WHAT YOU WILL DO:
1. In the forum post on knowledge and imagination, what year is given for the Einstein quote?
2. Return the passage of the forum post on knowledge and imagination starting with "# Knowledge and" and going on through "knowledge as possible?".
3. Resume the forum post on knowledge and imagination from the point where it stops.

# Knowledge and Imagination



## lww23 (Mar 7, 2021)

Some random questions to think about:

What is your general approach to knowledge (e.g., learning, processing, (re)constructing, etc.)? Do you make the accumulation of knowledge one of your life-long pursuits? Do you agree that we should gain as much knowledge as possible?

Do you think that imagination is more important than knowledge? Does having more knowledge constrain imagination? Do you prefer your mind to be led by imagination or by knowledge/expertise?

Here is a quote from Albert Einstein (1929):
“I am enough of the artist to draw freely upon my imagination. Imagination is more important than knowledge. Knowledge is limited. Imagination encircles the world.”
For more details about the quote, see: Imagination Is More Important Than Knowledge – Quote Investigator

Definitions:
Knowledge - _is a familiarity or awareness, of someone or something, such as facts (descriptive knowledge), skills (procedural knowledge), or objects (acquaintance knowledge), often contributing to understanding._
*Knowledge, in a word, is what is known or can be known to you. *

Imagination - _Imagination is the production or simulation of novel objects, sensations, and ideas in the mind without any immediate input of the senses... Imagination is a cognitive process used in mental functioning and sometimes used in conjunction with psychological imagery. It is considered as such because it involves thinking about possibilities._
*Imagination includes various things, such as the known and the unknown, sensation and intuition, specific images and abstract ideas, etc.. *
I think Einstein's quote refers to the imagination that is rational and future-oriented, about anything that is not yet in existence now but could be in the future.

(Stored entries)

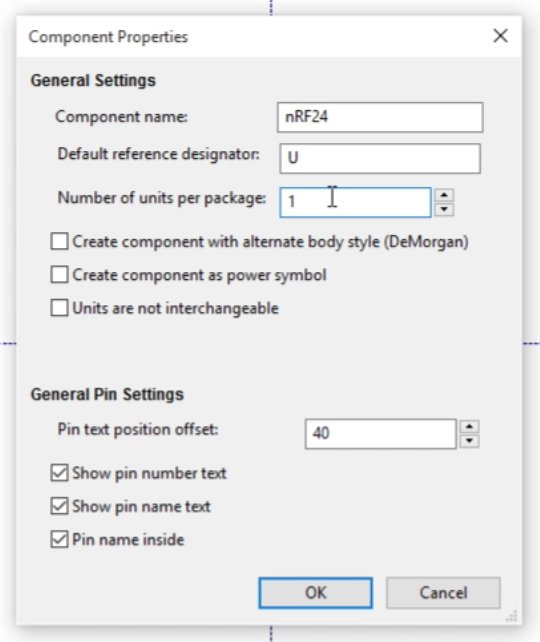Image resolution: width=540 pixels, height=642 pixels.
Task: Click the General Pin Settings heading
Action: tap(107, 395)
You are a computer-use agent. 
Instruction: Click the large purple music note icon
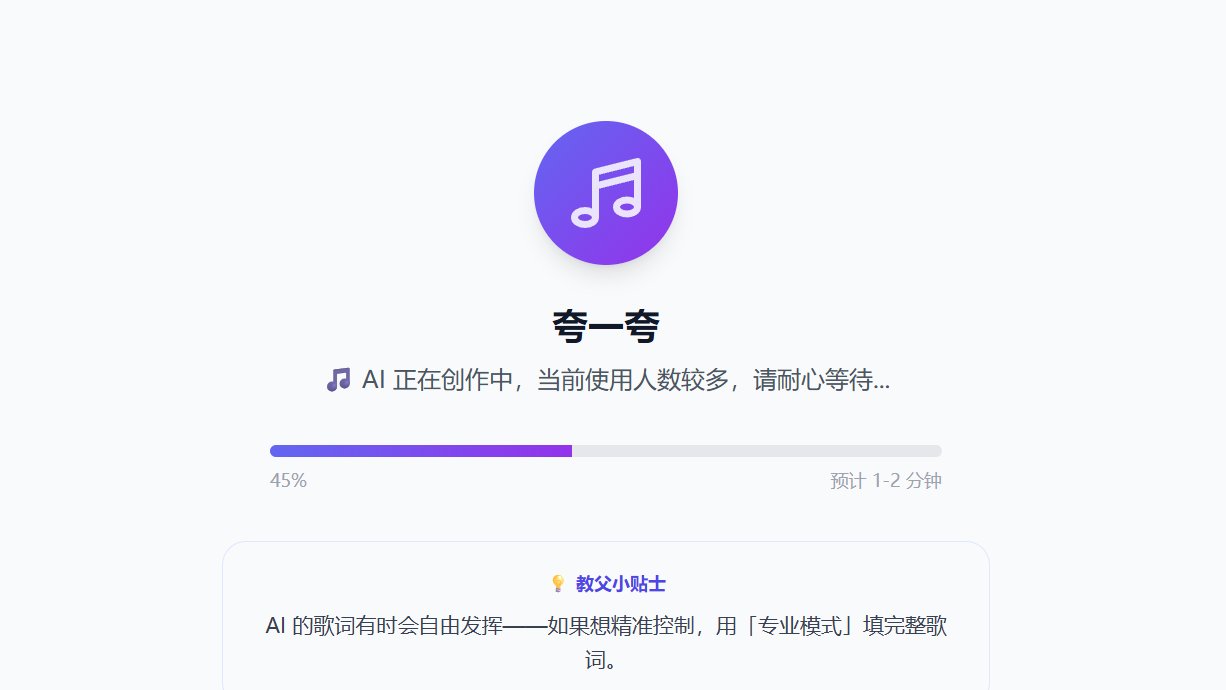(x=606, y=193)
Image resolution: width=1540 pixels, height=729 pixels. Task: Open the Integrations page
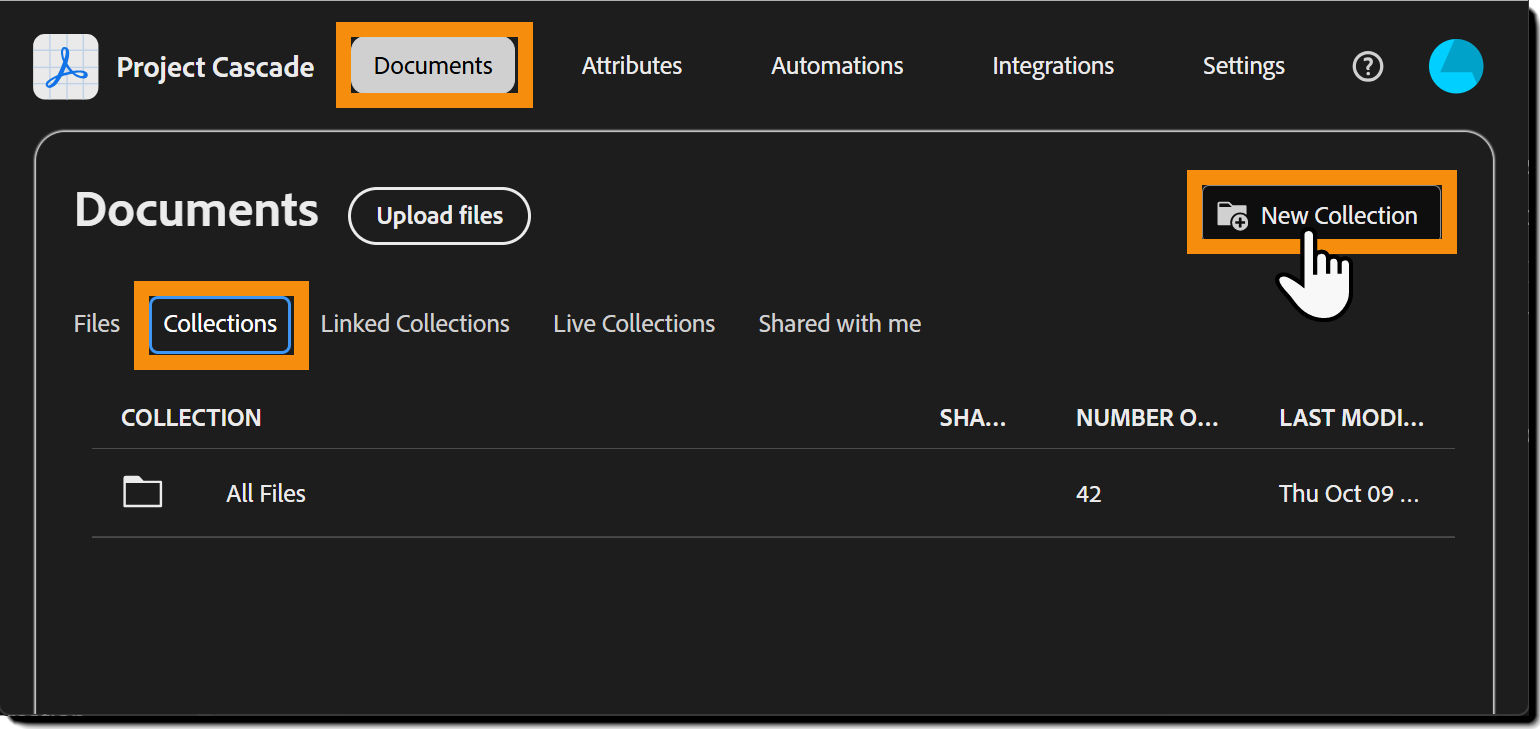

RESULTS FOR EACH TASK:
1. 1929

2.
# Knowledge and Imagination



## lww23 (Mar 7, 2021)

Some random questions to think about:

What is your general approach to knowledge (e.g., learning, processing, (re)constructing, etc.)? Do you make the accumulation of knowledge one of your life-long pursuits? Do you agree that we should gain as much knowledge as possible?

3.
Sources:


https://en.wikipedia.org/wiki/Imagination




https://en.wikipedia.org/wiki/Knowledge


----------



## Allostasis (Feb 2, 2021)

> What is your general approach to knowledge (e.g., learning, processing, (re)constructing, etc.)? Do you make the accumulation of knowledge one of your life-long pursuits?
> Do you agree that we should gain as much knowledge as possible?


To be more specific, I strive to expand my _understanding_. Knowledge and imagination should serve this goal. Accumulation of knowledge detached from any phenomena/object/aim is, consequently, aimless for me.

Should everyone aim for it?
Well, who is honestly excited about the idea of becoming more ignorant?
I think understanding is the key to acceptance, contentment, and appreciation of the world. I mostly stand with Aristotle with his concept of eudaimonia, which implicates the attainment of excellence in reason.



> Do you think that imagination is more important than knowledge? Does having more knowledge constrain imagination? Do you prefer your mind to be led by imagination or by knowledge/expertise?


I don't think knowledge and imagination must be put into some competition with each other. For me, they must always cooperate for the sake of getting a more comprehensive understanding. Both of them have their own role and neither can replace the other.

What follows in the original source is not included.